Radicals aren't good at knowing when they're wrong
People who hold radical political views—at either end of the political spectrum—aren't as good as moderates at knowing when they're wrong, even about something unrelated to politics, finds a new UCL study.
The experimental study used a simple perceptual task, and the researchers found no difference between the groups on task performance, but noted that people with more radical beliefs tended to overestimate their certainty on incorrect answers, according to the findings published in Current Biology.
"We were trying to clarify whether people who hold radical political beliefs are generally overconfident in their stated beliefs, or if it boils down to differences in metacognition, which is the ability we have to recognise when we might be wrong," said lead author Dr. Steve Fleming (Wellcome Centre for Human Neuroimaging, UCL Queen Square Institute of Neurology).
"We found that people who hold radical political beliefs have worse metacognition than those with more moderate views. They often have a misplaced certainty when they're actually wrong about something, and are resistant to changing their beliefs in the face of evidence that proves them wrong."

* **Dataset extract**
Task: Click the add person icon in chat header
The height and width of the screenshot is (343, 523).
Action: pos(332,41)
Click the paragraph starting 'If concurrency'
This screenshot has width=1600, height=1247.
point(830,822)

* **Tasks**
- 1) List every organization or publication named in the text on radical political views.
- 2) The study on radical political views found no difference between the groups in performance on the perceptual task. Using the text, explain why it still concludes that people with radical beliefs are worse at knowing when they're wrong.
- 3) Repeat the part of the text on radical political views that opens with the words "The experimental study" and closes with "Institute of Neurology).".

* **Task-by-task outputs**
- 1) UCL, Current Biology, Wellcome Centre for Human Neuroimaging, UCL Queen Square Institute of Neurology

- 2) The groups were equally accurate, but people with more radical beliefs tended to overestimate their certainty on incorrect answers. The researchers took this to mean that they have worse metacognition, the ability to recognize when they might be wrong.

- 3)
The experimental study used a simple perceptual task, and the researchers found no difference between the groups on task performance, but noted that people with more radical beliefs tended to overestimate their certainty on incorrect answers, according to the findings published in Current Biology.
"We were trying to clarify whether people who hold radical political beliefs are generally overconfident in their stated beliefs, or if it boils down to differences in metacognition, which is the ability we have to recognise when we might be wrong," said lead author Dr. Steve Fleming (Wellcome Centre for Human Neuroimaging, UCL Queen Square Institute of Neurology).